Don’t you sometimes feel like helpdesks are not very helpful? Or wonder what is the purpose or point of having a helpdesk? I very often do. In fact, sometimes I feel like the objective of helpdesk is not so much as to help customers, but to help its company reduce the number of incidents it actually has to handle. It’s like as if helpdesks have a KPI that measures the number of support calls it successfully turns away.
It is very irritating when you have to deal with a helpdesk that is not helpful. I’ve just spent about the last two days trying to talk sense into the helpdesk people at GoDaddy. They aren’t the only bad ones of course, just that they are the currently one irking me.

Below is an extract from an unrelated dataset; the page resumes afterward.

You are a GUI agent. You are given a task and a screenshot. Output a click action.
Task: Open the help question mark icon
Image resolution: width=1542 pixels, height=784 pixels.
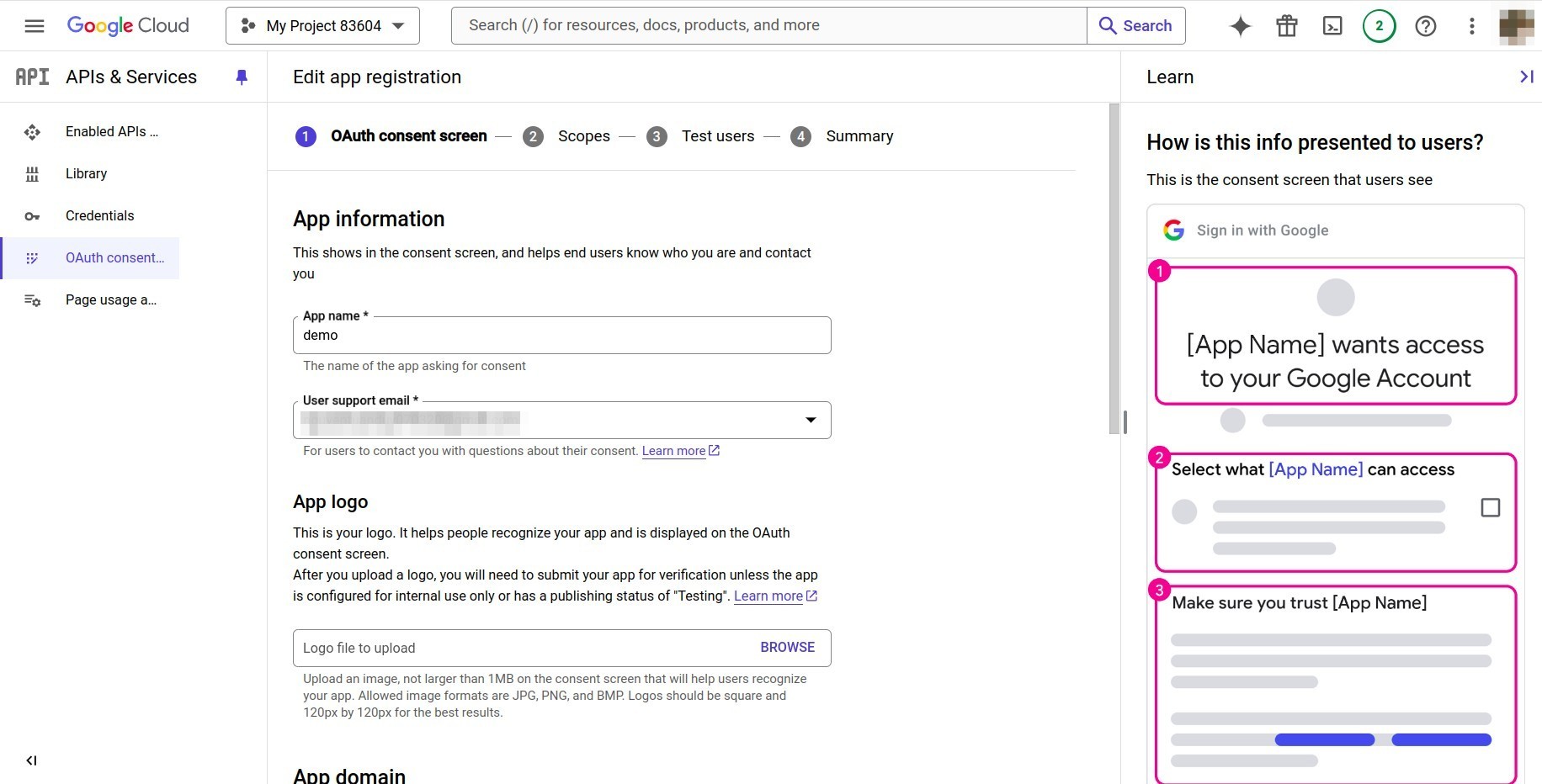1425,26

My usual gripes about helpdesks:
- When you call them, they put you on hold forever. Sometimes you have to wait forever. Sometimes, even when I don’t mind waiting a couple of minutes, but I get so irritated by the same music or canned message they keep playing over and over again that I want to hang up anyway. I’m guessing someone gets appraised by the number of callers they succeeded in influencing to hang up voluntarily.
- Some helpdesks think you are dumb. They have a canned script of questions, and they just have to have those questions answered, regardless of how irrelevant they are to the subject of your call. It is like when I need to talk networking sense to a general support technician who has not much idea about networking.

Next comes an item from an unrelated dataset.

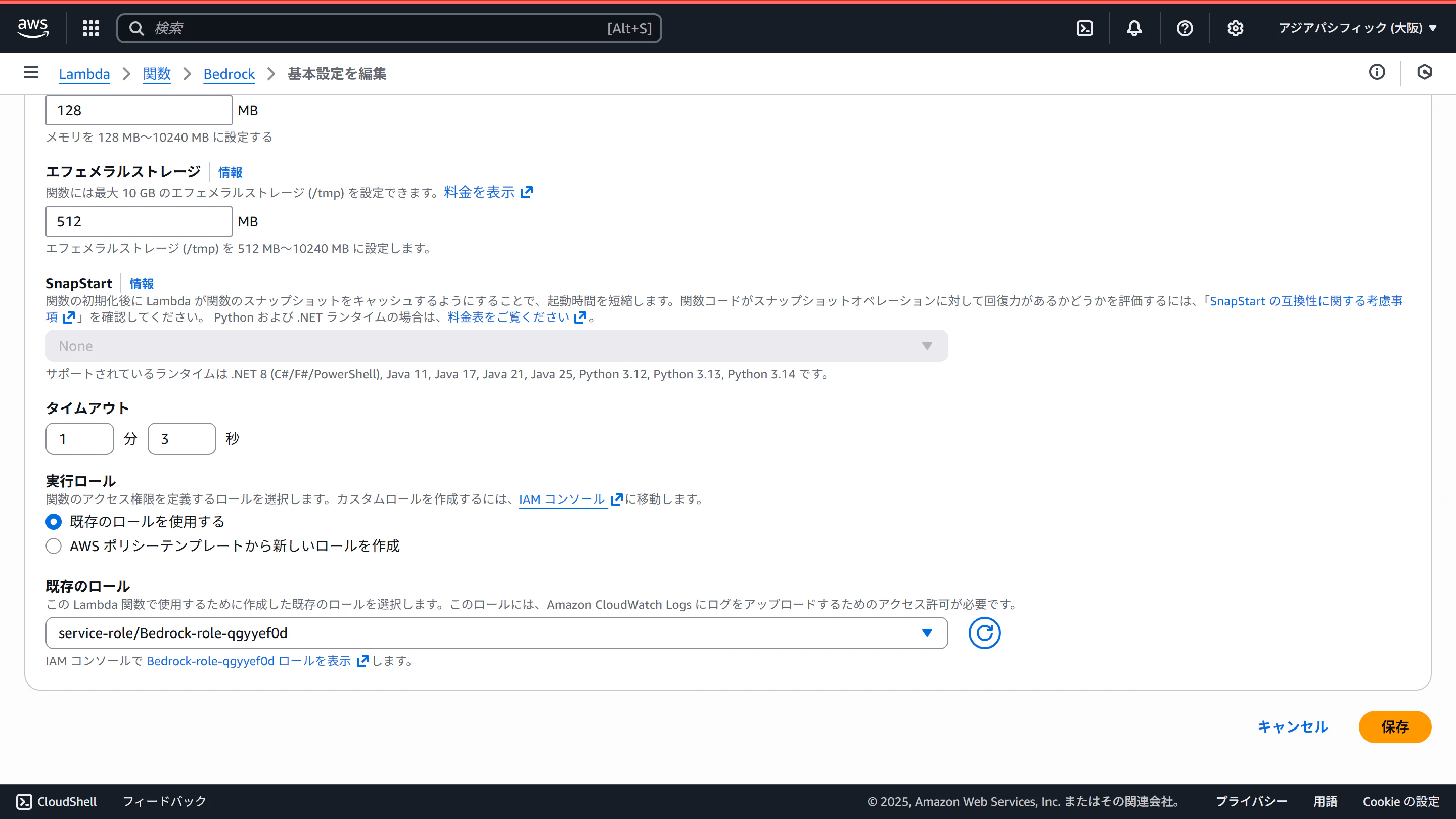Open the help question mark menu

(1184, 28)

- There is the hot potato tossing game. They pass you from one person to another person, or from one extension to another extension. KPI is measured based on how quickly you pass on the call, and for the whole team, how many times the call gets passed around before the caller realizes he or she is getting nowhere.
Then what about a helpdesk that claims to be 24×7, but doesn’t actually respond to you 24×7? Yeah, maybe what they mean is that their phones are capable of ringing 24×7, and that their email system does accept email 24×7. But they only work 8×5. Or maybe, hmm, it is 6×5 (i.e. 6 hours Mondays to Fridays after less 1 hour lunch break and 2 other half-hour breaks). Yeah, I’m referring to GoDaddy again.
There is another kind that gets their customers to do their work for them. For example, we have this 8x5x4 on-site response maintenance agreement with a certain company for maintenance of a particular kind of IT equipment. When we encounter hardware failure, the helpdesk insists we login from a certain OS type (which we don’t run), run a certain command (which we do not have), in order to extract a technical data dump from the defective hardware (which is impossible because the hardware is dead). But they insist we have to do this in order to log a support call. Hey, since they are supposed to provide us on-site support, why not come down on-site to go through the antics for us? (This is a Sun product.)
What has become of helpdesks?!
IMO, helpdesk is helpful if you have certain amount of knowledge on the thing. Else it’s better to get the professional to help you instead of getting help thru phone.